YOUR TASK>
Copy the data verbatim and leave out every picture.

EXERCISE MATERIAL below:

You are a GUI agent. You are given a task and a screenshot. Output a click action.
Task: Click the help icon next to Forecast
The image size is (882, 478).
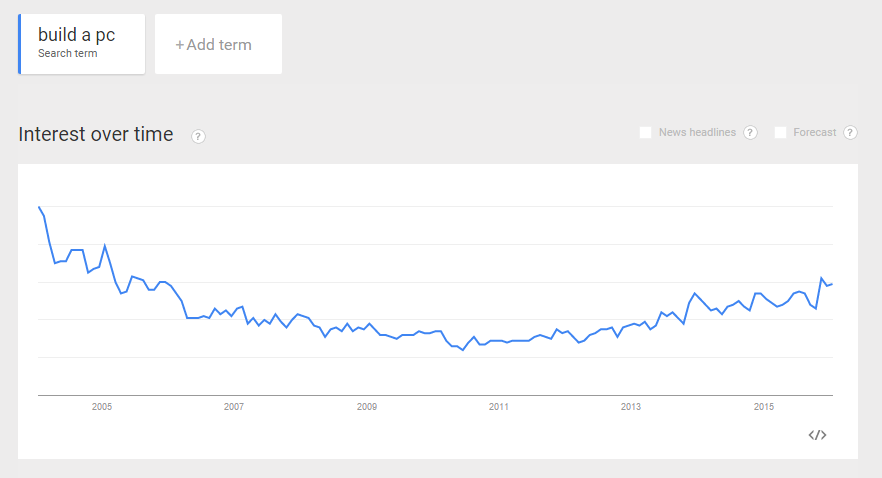tap(850, 133)
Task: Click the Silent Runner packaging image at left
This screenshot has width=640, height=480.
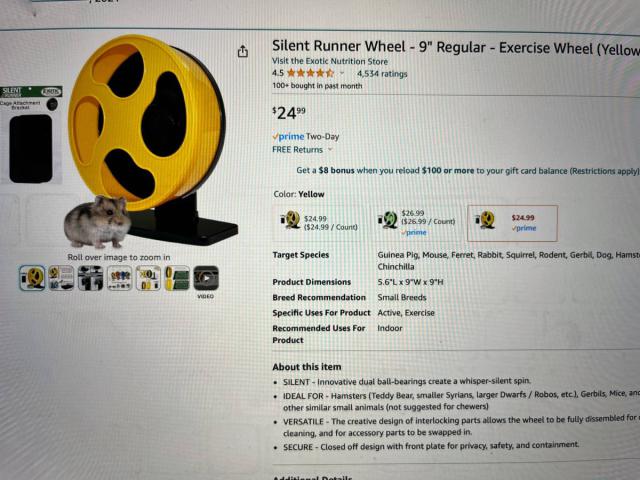Action: [x=31, y=135]
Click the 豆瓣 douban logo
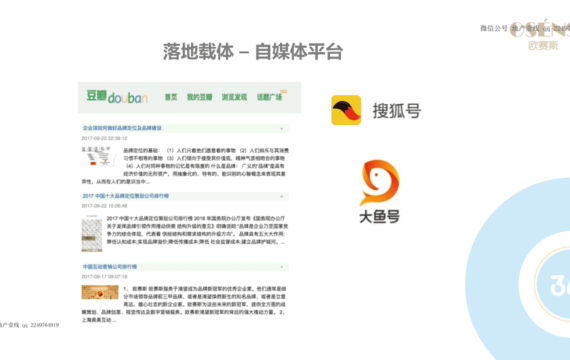 (x=117, y=97)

End of EXERCISE MATERIAL.

EXERCISE RESULT>
You are a GUI agent. You are given a task and a screenshot. Output a click action.
Task: Click the help icon next to Forecast
The image size is (882, 478).
tap(850, 133)
Task: Click the Silent Runner packaging image at left
This screenshot has width=640, height=480.
Action: [x=31, y=135]
Click the 豆瓣 douban logo
 (x=117, y=97)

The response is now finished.